Annual Wellness Visit vs. Physical Exam
These terms sound interchangeable, but they mean different things, especially for insurance purposes. If you’re on Medicare, an Annual Wellness Visit is a covered benefit once every 12 months with no out-of-pocket cost. It focuses on updating your personalized prevention plan and conducting a health risk assessment. New Medicare enrollees also get an Initial Preventive Physical Exam within their first 12 months of Part B coverage, also at no cost.
A routine physical exam, on the other hand, is a broader head-to-toe evaluation that isn’t tied to a specific diagnosis or symptom. Medicare does not cover routine physicals, meaning you’d pay the full cost yourself. Private insurance plans vary, but most cover an annual preventive visit under the Affordable Care Act with no copay. The distinction matters because what you discuss during the visit can affect how it’s billed. If your “wellness visit” turns into a conversation about managing a new knee pain or adjusting a medication, part of the appointment may be billed separately as a problem-focused visit.
How Often You Should Go
There’s no single rule. For younger, healthy adults with no chronic conditions, a visit every two to three years is often sufficient.
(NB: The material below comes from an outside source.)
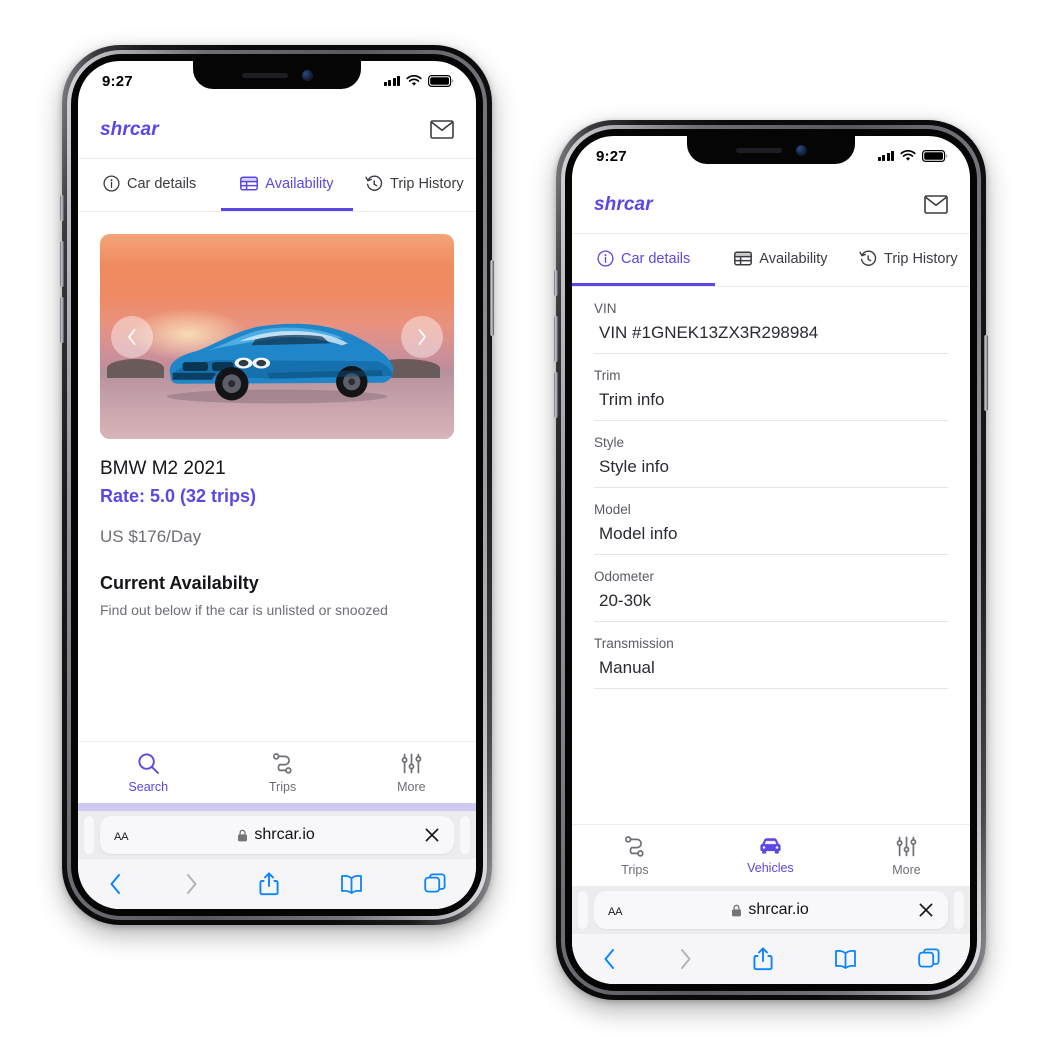  I want to click on tab-label: Availability, so click(300, 184).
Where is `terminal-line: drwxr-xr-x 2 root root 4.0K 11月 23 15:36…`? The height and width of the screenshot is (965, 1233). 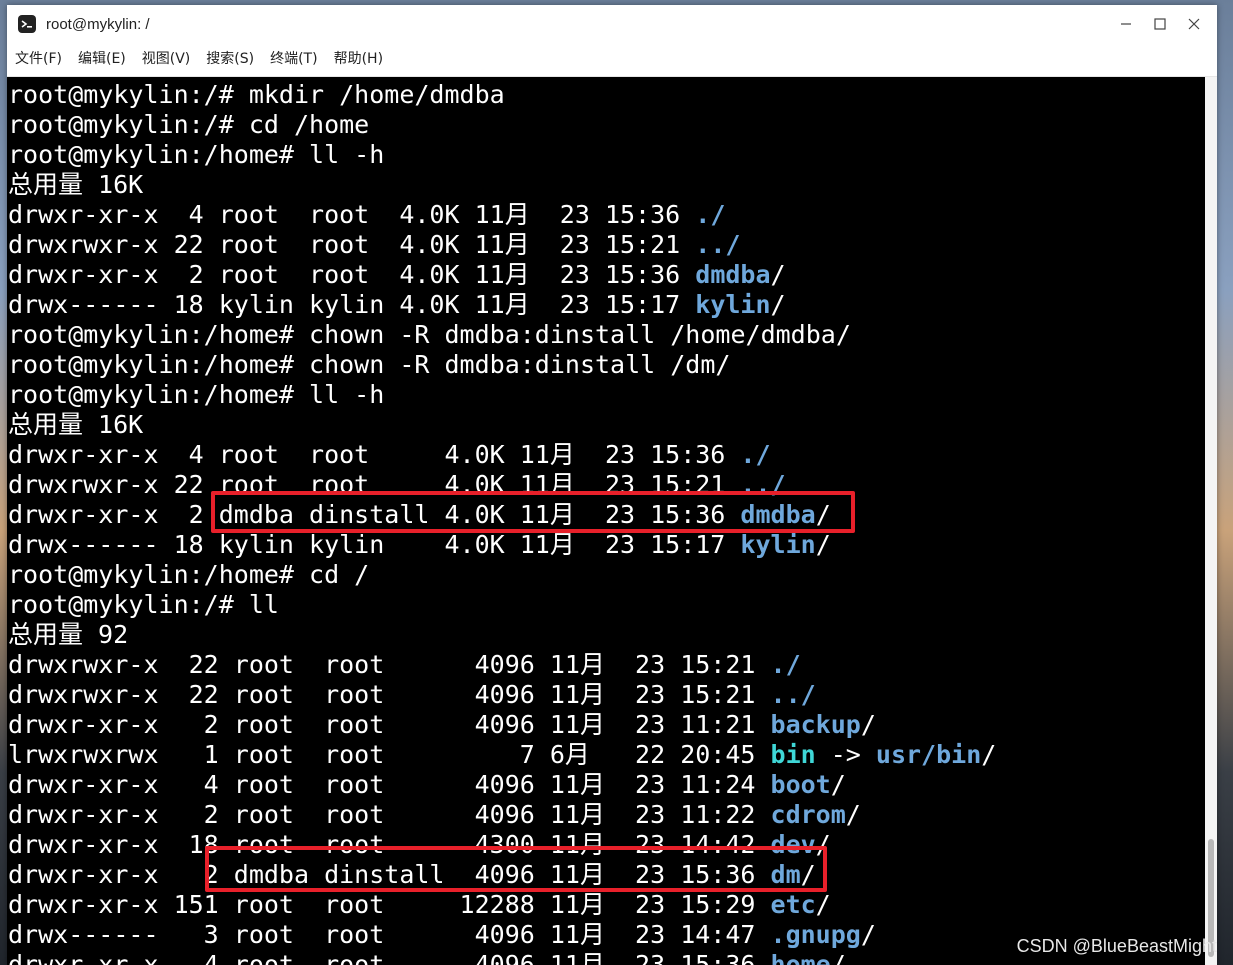 terminal-line: drwxr-xr-x 2 root root 4.0K 11月 23 15:36… is located at coordinates (606, 275).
Once you’re over 50, annual visits become more important because screening recommendations increase and age-related conditions become more common. If you’re managing chronic issues like high blood pressure, diabetes, or heart disease, or if you take ongoing medications, your provider will likely want to see you more frequently, sometimes every three to six months.
Between scheduled visits, you should go in sooner if you develop new symptoms, experience a serious illness, or notice changes in weight, energy, sleep, or appetite that don’t resolve on their own.
How to Prepare
A little preparation makes the visit more productive. Before your appointment, write down any symptoms you want to discuss, including when they started and what makes them better or worse. Bring a list of every medication you take, including over-the-counter drugs, vitamins, and supplements, along with the doses. Some providers suggest putting everything in a bag and bringing it in.
Be ready to update your provider on any surgeries, hospitalizations, or visits to other specialists since your last appointment. Mention changes in your daily life too: shifts in appetite, sleep quality, energy levels, or mood. These details often reveal patterns your provider can act on. If you have a family history of conditions like heart disease, cancer, or diabetes, knowing the specifics (which relatives, at what age) helps your provider tailor your screening schedule.